Research is currently deducing whether administering a daily oral antiretroviral to high-risk HIV-negative populations can curb transmission. Assuming this method is effective, further studies will look to see if occasional doses -- a “disco pill,” in McGowan’s words -- are also effective. At that point, cost will become a major consideration. Will insurers pay? Will certain high-risk populations be willing to spend the money for such precautions? With luck, a successful drug would go off patent by 2020, allowing for cheaper generic versions and more widespread use.

Another option, however, is an occasional infusion of a long-acting HIV therapy, such as the potential nano formulation of Tibotec’s TMC278 compound, which the company is hoping will work as PrEP. In theory, the drug would last long enough once applied to provide protection for a month.

Test and Treat
While the jury is still out, recent signs indicate that scientists are beginning to move toward a greater consensus that starting antiretroviral treatment earlier now outweighs the risks of long-term therapy. The San Francisco department of health has made “test and treat” -- getting HIV patients on therapy as soon as possible after diagnosis -- its recommended policy.

Even if T-cell counts remain at healthy levels for years, it seems that untreated HIV still harms the body, leading to a higher risk of conditions down the line, like heart disease, cancer, and kidney failure. A University of Washington study published in The New England Journal of Medicine in 2009 found a significant survival benefit for people who began treatment when their T-cell counts were still above 500.

And also in 2009 the first randomized, controlled trial to compare the risks and benefits of earlier versus delayed treatment, the National Institutes of Health’s START study, began. The results of the study, expected by 2015, should finally provide a definitive answer to this long-running mystery. Additional research going on around the world will hopefully prove whether widespread antiretroviral treatment, by lowering overall “community viral load,” can in turn reduce infection rates.

Aging Issues
By the middle of the decade half of all HIVers will be older than 50. As the population grays, research is putting its muscle behind trying to understand why HIV infection seems to lead to accelerated aging in long-term survivors. The research is particularly critical considering that, among the deaths in today’s older HIVers, one third are due to non–AIDS-related causes.
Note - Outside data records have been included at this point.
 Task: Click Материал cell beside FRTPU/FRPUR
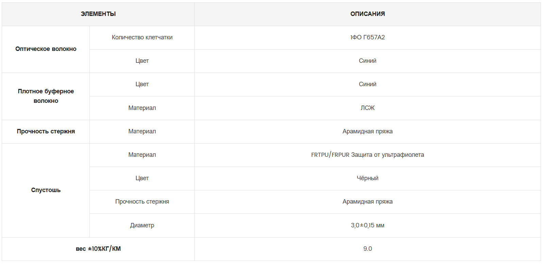coord(142,155)
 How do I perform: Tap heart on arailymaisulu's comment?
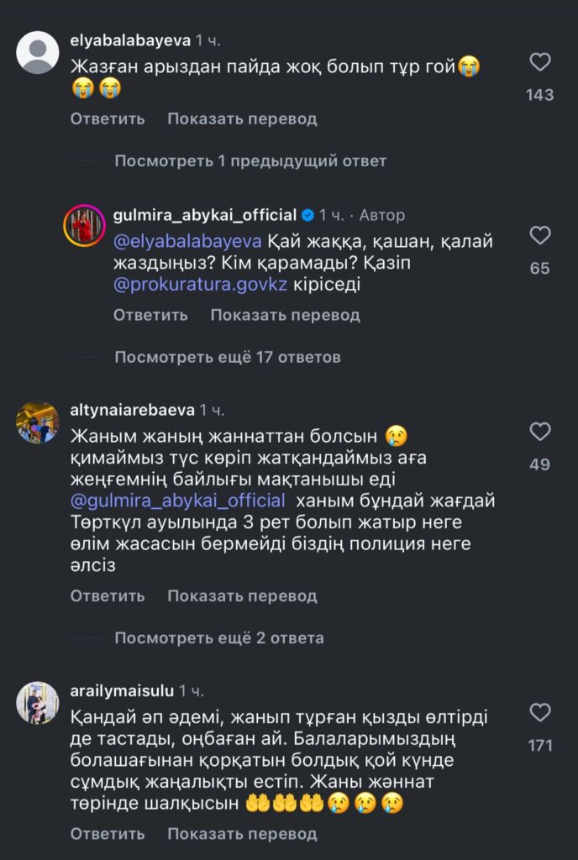point(540,713)

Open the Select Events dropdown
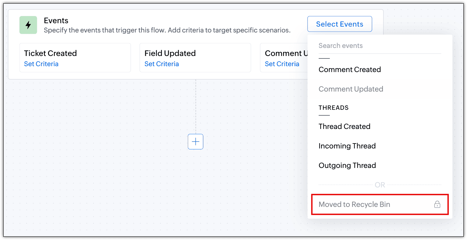coord(339,24)
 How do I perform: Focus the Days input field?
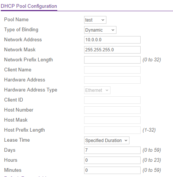[112, 150]
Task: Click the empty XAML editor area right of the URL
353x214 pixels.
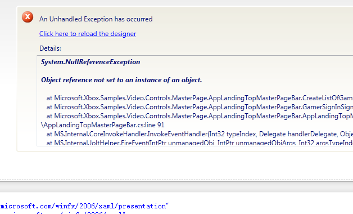Action: point(259,206)
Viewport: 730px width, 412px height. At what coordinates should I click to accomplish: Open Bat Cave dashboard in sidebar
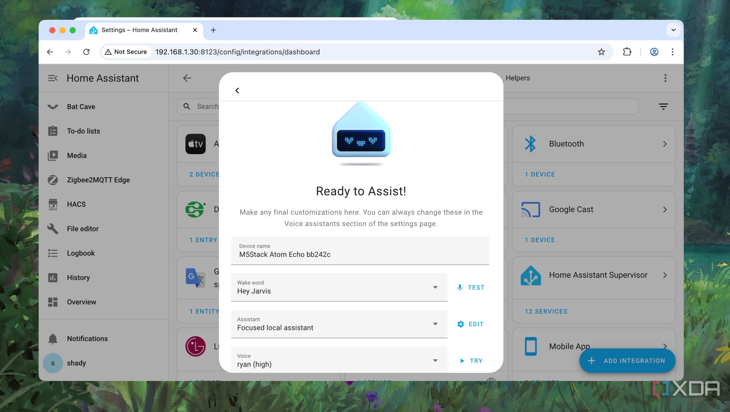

A major culprit under study is what’s known as immune inflammation, which has been shown to contribute to aging in non-HIVers. When any virus enters the body the immune system releases inflammatory cytokine cells. In the case of an ordinary flu, for example, these cells would help clear the body of the illness in a relatively brief period of time and would then retreat. However, in HIV patients this inflammation seems to last indefinitely and can cause major damage to other human cells. Antiretrovirals don’t stop this effect because the body maintains its inflammatory response to the low levels of virus still replicating in reservoirs. The consequence is an elevated risk of many potentially fatal conditions associated with advanced age, including heart disease, osteoporosis, diabetes, muscle wasting, liver damage, and Alzheimer’s.

The goal of research on this matter is twofold: First, to understand why HIVers have a higher incidence of age-related illnesses. And second, if inflammation is indeed a major source of the problem, to find some sort of anti-inflammatory agent that can tone down the body’s overreaction to the low levels of virus.